Novel, oral GLP-1 receptor agonist significantly reduced HbA1c and weight in type 2 diabetes patients: Phase IIa trial

A clinical-stage global biopharmaceutical company Structure Therapeutics Inc. provided a comprehensive development program update for its highly selective oral GLP-1 receptor agonist, GSBR-1290.

“We are pleased that we have achieved the objectives of our first Phase 2a clinical trial of GSBR-1290 in T2DM patients which were to demonstrate favourable safety, tolerability and efficacy results and guide our plans to further optimize the already encouraging performance of GSBR-1290,” said Raymond Stevens, PhD, Founder and CEO of Structure. “Our data demonstrated that once-daily GSBR-1290 has the potential to be a best-in-class compound and a backbone for future combinations that could address large cardiometabolic indications.”

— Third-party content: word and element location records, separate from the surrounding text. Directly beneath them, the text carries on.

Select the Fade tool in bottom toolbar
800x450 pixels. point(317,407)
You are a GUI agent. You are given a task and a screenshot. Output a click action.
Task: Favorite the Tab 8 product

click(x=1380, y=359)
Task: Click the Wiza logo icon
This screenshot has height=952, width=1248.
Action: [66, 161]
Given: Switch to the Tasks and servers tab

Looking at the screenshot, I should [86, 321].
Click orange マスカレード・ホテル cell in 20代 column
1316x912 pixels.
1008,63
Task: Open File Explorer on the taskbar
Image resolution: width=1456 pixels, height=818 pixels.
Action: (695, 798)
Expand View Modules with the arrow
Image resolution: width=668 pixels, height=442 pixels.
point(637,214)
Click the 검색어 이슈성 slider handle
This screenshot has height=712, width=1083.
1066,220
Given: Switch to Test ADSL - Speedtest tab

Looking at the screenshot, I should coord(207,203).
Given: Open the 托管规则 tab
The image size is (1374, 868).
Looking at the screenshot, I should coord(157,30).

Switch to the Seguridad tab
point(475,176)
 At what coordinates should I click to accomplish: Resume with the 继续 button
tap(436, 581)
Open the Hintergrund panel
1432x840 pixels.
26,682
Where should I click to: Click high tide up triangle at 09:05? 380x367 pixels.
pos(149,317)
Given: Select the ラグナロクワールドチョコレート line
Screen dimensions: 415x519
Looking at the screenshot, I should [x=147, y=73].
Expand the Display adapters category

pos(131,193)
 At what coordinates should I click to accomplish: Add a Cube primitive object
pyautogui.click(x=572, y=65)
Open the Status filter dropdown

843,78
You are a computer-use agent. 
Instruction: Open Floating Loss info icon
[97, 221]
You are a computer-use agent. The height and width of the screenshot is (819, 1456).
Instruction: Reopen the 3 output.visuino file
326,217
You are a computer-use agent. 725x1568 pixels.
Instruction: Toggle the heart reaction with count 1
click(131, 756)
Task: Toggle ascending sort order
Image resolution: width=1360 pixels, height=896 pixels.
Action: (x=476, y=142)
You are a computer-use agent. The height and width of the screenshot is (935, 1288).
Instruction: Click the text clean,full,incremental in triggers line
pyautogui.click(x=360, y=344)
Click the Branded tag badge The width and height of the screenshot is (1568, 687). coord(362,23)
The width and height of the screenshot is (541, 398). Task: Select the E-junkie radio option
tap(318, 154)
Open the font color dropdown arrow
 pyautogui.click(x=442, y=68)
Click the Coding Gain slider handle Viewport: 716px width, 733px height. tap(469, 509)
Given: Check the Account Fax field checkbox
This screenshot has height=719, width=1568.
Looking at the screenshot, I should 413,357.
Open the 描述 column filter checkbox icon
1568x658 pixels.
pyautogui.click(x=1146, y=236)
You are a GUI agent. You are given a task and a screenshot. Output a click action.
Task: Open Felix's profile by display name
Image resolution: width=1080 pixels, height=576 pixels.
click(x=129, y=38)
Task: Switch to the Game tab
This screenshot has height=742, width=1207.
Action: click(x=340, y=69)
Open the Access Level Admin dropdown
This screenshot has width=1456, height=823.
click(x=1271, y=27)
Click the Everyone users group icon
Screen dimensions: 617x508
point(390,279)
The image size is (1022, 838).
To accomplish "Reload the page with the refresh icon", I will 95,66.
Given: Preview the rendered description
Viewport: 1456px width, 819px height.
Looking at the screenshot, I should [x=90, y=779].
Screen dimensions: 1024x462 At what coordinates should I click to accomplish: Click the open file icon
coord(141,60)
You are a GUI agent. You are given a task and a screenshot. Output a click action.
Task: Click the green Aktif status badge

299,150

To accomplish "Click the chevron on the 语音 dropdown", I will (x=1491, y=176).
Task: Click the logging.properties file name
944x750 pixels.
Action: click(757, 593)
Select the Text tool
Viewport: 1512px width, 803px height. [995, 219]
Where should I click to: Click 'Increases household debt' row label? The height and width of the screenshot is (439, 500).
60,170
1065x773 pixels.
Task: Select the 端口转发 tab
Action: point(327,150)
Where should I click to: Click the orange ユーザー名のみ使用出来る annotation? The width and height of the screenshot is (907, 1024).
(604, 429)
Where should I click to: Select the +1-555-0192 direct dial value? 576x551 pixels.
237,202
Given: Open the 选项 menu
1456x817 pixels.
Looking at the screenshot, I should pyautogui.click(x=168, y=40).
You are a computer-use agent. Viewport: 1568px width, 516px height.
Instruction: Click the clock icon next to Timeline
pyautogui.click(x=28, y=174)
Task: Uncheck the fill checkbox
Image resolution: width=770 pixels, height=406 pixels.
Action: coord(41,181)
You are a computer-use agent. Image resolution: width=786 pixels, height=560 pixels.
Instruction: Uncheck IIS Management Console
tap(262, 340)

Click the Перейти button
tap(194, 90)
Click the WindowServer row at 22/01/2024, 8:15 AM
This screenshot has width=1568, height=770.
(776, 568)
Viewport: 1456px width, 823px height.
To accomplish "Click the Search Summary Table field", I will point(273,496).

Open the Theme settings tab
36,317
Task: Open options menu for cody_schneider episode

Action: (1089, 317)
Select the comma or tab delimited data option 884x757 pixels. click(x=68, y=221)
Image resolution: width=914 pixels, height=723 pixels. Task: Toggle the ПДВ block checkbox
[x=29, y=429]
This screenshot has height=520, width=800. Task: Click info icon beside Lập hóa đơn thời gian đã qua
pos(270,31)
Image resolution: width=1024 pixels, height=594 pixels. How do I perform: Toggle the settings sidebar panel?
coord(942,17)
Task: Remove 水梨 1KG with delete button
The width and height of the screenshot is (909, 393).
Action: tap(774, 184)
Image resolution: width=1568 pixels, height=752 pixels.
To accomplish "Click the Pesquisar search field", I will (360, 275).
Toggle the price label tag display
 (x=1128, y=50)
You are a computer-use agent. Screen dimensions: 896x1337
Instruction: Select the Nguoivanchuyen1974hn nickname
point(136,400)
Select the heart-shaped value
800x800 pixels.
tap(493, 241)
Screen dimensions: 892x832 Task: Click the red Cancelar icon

The findings were based on a randomized, double-blind, 12-week placebo-controlled Phase 2a clinical trial. the trial enrolled a total of 94 participants, including 60 participants randomized to GSBR-1290. The T2DM cohort enrolled 54 participants, randomized to 45 mg (n=10) or 90 mg GSBR-1290 (n=26), or placebo, dosed daily.

Initially, the obesity cohort enrolled 40 people randomized to GSBR-1290 120 mg (n=24) or placebo (n=16), once once-daily. An additional 24 participants are currently being enrolled in the obesity arm as previously announced and will also be randomized 3:2 to GSBR-1290 or placebo.

The primary endpoint of the Phase 2a study is the tolerability and safety of GSBR-1290. Key secondary endpoints include a reduction in weight for both cohorts, as well as a reduction in HbA1c for the T2DM cohort.

The researchers reported the following findings:

• The majority (88 to 96%, depending on the study arm) of adverse events (AEs) reported were mild to moderate.
• There were no serious adverse events (SAEs) related to the study drug. Leading AEs were gastrointestinal-related. The two most common AEs were nausea and vomiting.
• Of the 60 participants dosed with GSBR-1290, only one participant discontinued the study due to AEs related to the study drug (none in the obesity cohort and one (2.8%) in the T2DM cohort).
• There were no cases of elevated liver enzymes in the obesity cohort. One participant in the T2DM treatment group experienced an event of elevated liver enzymes without an increase in bilirubin initially at day 8 while receiving 5 mg of the study drug. This participant was diagnosed with fatty liver disease while in the study.
• In the T2DM cohort, there was a statistically significant HbA1c reduction (- 1.01 to -1.02%, placebo-adjusted) at Week 12. The study demonstrated a statistically significant and clinically meaningful reduction in weight at Week 12 (-3.26% to -3.51%, placebo-adjusted). Weight loss continued to decrease through Week 12.
• Results of the interim analysis in the obesity cohort showed a statistically significant and clinically meaningful decrease in weight at Week 8 (-4.74%, placebo-adjusted) (table 4). Weight loss continued to decrease throughout the eight weeks of treatment.

“GSBR-1290 has demonstrated proof of concept in individuals with both obesity and T2DM, with clear effects on both weight loss and HbA1c that has the potential to increase with longer duration of treatment,” said David D’Alessio, M.D., Chief of the Division of Endocrinology and Metabolism at Duke University.

“The unmet medical need for both T2DM and chronic weight management continues to be very large, and the GLP-1 receptor is a target with considerable potential. Safe and effective oral small molecule GLP-1 receptor agonists would be a significant advance in that they could expand access for many patients for whom this is not now possible.”